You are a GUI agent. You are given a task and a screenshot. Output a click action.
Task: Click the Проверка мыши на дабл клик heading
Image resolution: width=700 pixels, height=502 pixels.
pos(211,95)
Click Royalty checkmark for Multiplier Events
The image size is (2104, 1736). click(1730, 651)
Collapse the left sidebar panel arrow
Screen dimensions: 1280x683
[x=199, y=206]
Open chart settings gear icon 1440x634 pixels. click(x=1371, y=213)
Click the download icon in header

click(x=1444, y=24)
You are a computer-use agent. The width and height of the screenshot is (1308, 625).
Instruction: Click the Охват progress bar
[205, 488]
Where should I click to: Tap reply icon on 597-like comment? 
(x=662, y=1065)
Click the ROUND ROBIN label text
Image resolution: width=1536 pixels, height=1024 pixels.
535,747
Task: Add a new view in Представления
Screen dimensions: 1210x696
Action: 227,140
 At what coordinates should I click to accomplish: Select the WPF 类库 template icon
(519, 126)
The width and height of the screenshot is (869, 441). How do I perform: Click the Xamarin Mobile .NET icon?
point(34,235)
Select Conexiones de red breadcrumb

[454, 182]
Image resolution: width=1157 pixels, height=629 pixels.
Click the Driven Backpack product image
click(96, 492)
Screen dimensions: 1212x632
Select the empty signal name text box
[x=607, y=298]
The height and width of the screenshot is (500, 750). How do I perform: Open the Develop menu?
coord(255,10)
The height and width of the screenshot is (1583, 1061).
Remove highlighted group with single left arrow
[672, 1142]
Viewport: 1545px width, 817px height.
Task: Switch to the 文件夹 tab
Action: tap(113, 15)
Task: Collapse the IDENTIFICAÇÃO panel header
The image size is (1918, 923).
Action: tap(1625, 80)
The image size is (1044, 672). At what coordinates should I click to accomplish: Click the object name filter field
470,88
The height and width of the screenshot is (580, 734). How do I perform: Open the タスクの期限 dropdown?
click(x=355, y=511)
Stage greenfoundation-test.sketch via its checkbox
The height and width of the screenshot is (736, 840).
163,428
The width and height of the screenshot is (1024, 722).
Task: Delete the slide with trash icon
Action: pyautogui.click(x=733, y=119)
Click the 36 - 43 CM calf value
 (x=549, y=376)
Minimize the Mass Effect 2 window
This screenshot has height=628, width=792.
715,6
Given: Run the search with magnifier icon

> _Exercise_
Go through the data and return each line where the word "panel" appears.

> _Response below_
Collapse the left sidebar panel arrow
Task: Collapse the IDENTIFICAÇÃO panel header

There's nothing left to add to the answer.